Work required:
Scan the entries for lines with the word "computer", then copy those lines.
--------
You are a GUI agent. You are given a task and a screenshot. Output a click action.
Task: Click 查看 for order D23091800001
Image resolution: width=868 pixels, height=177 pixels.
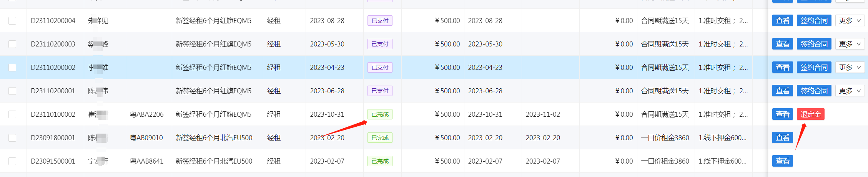coord(782,138)
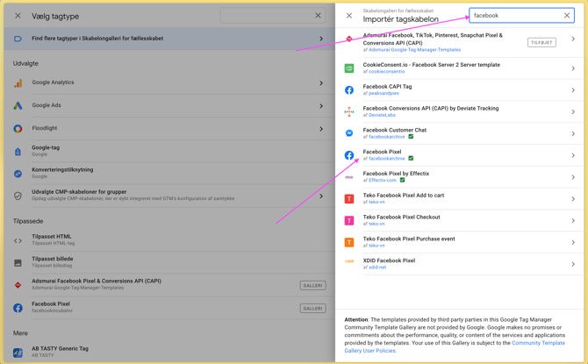Click the Facebook Pixel icon in gallery list
588x364 pixels.
pyautogui.click(x=349, y=155)
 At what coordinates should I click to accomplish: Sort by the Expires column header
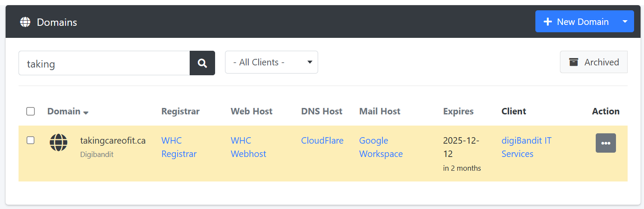[458, 111]

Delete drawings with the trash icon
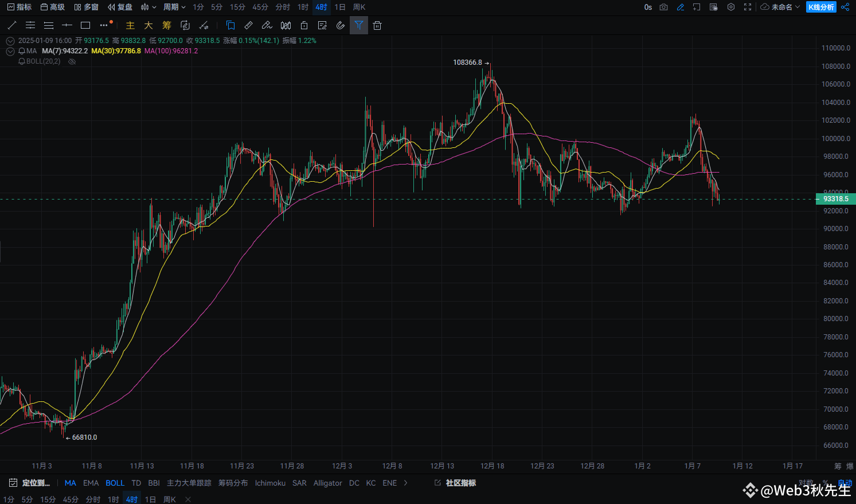click(x=377, y=25)
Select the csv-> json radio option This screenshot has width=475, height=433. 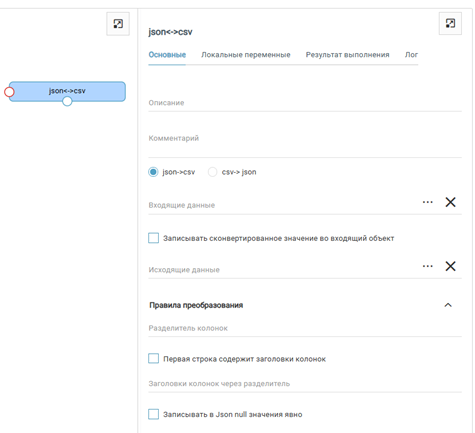tap(212, 172)
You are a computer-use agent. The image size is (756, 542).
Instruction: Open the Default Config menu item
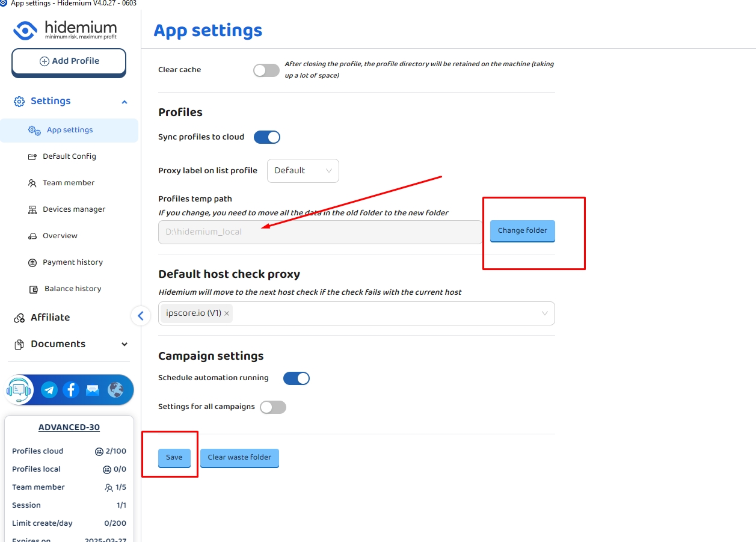point(69,156)
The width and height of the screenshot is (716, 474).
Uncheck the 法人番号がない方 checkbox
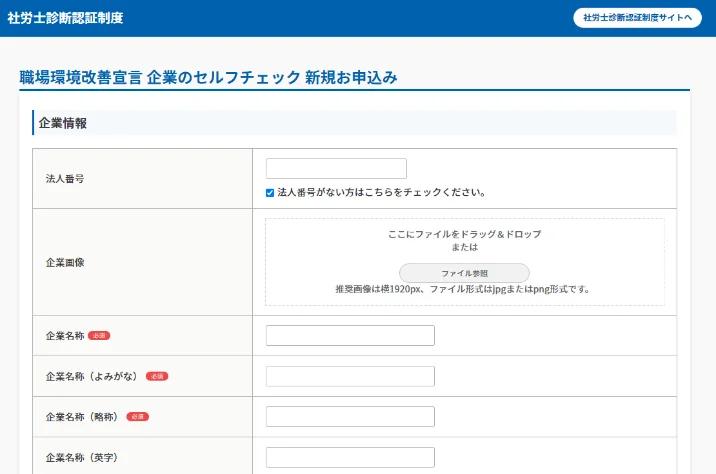click(270, 193)
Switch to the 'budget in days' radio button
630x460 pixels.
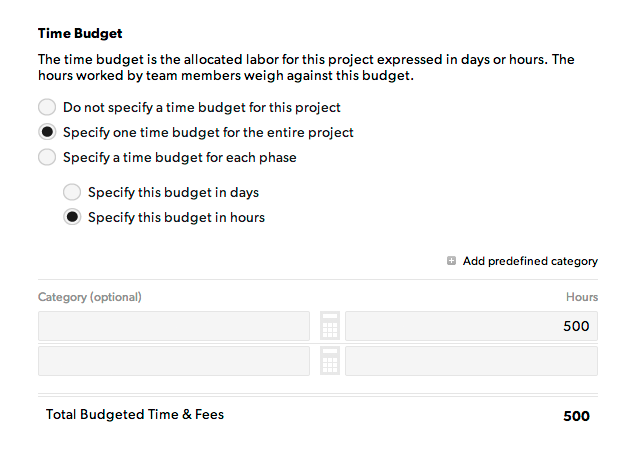[x=72, y=192]
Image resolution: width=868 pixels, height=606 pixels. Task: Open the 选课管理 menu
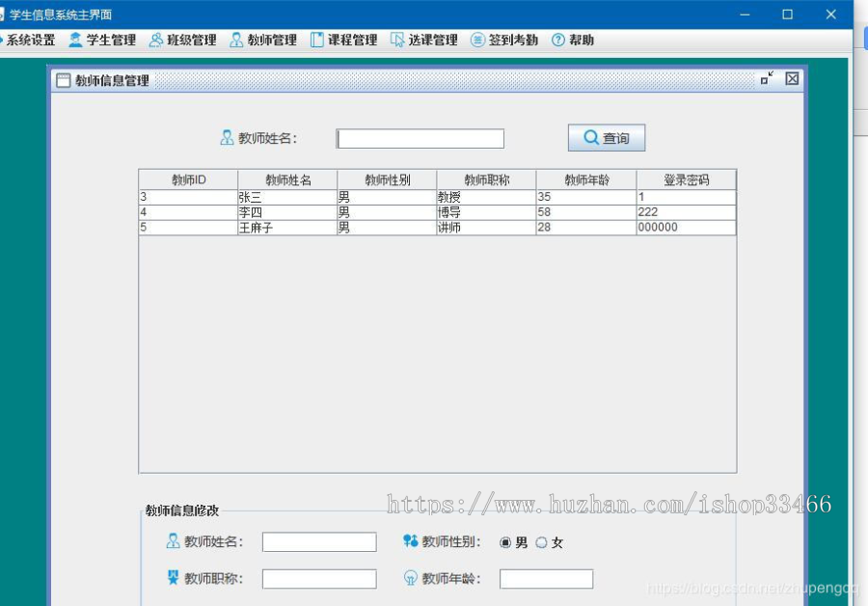(425, 40)
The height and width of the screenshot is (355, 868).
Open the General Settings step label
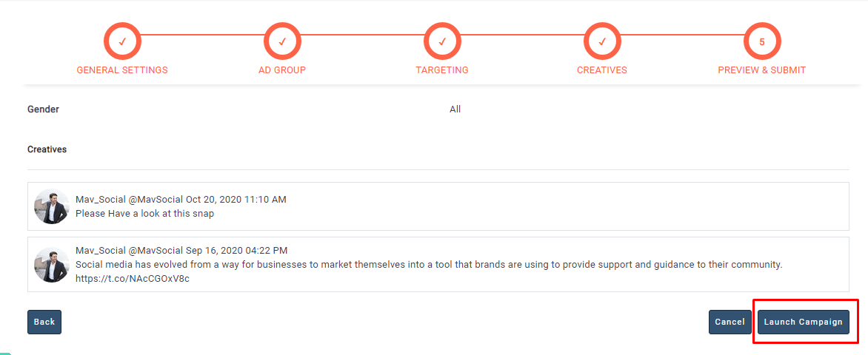pos(122,70)
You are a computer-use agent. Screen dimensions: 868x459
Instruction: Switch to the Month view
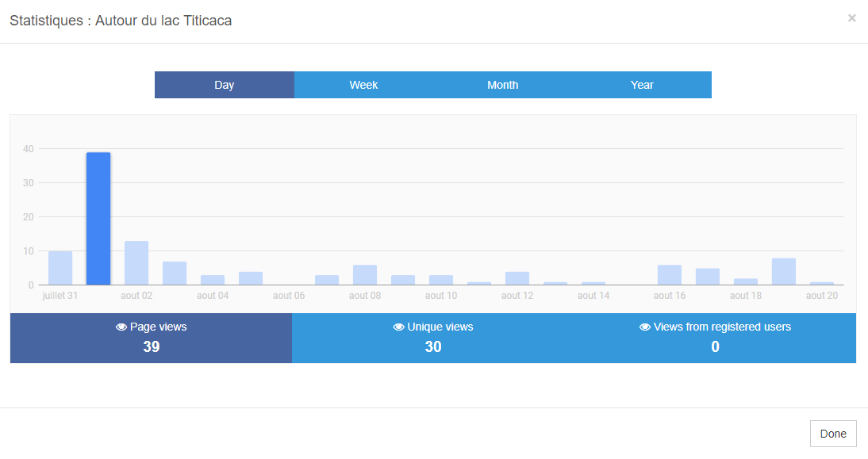(503, 85)
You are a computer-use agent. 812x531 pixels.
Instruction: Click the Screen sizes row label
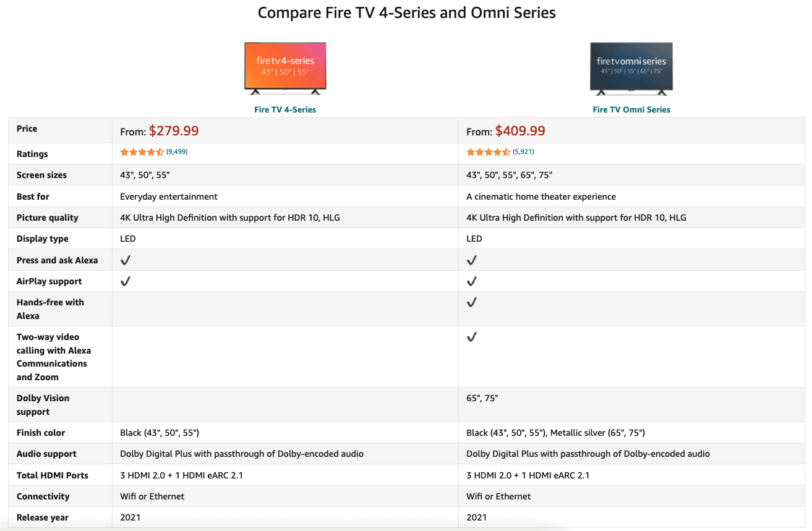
--------
Exercise output:
You are a computer-use agent. The image size is (756, 542).
You are a computer-use agent. Screen dimensions: 868x459
You are a computer-use agent. 812x531 pixels.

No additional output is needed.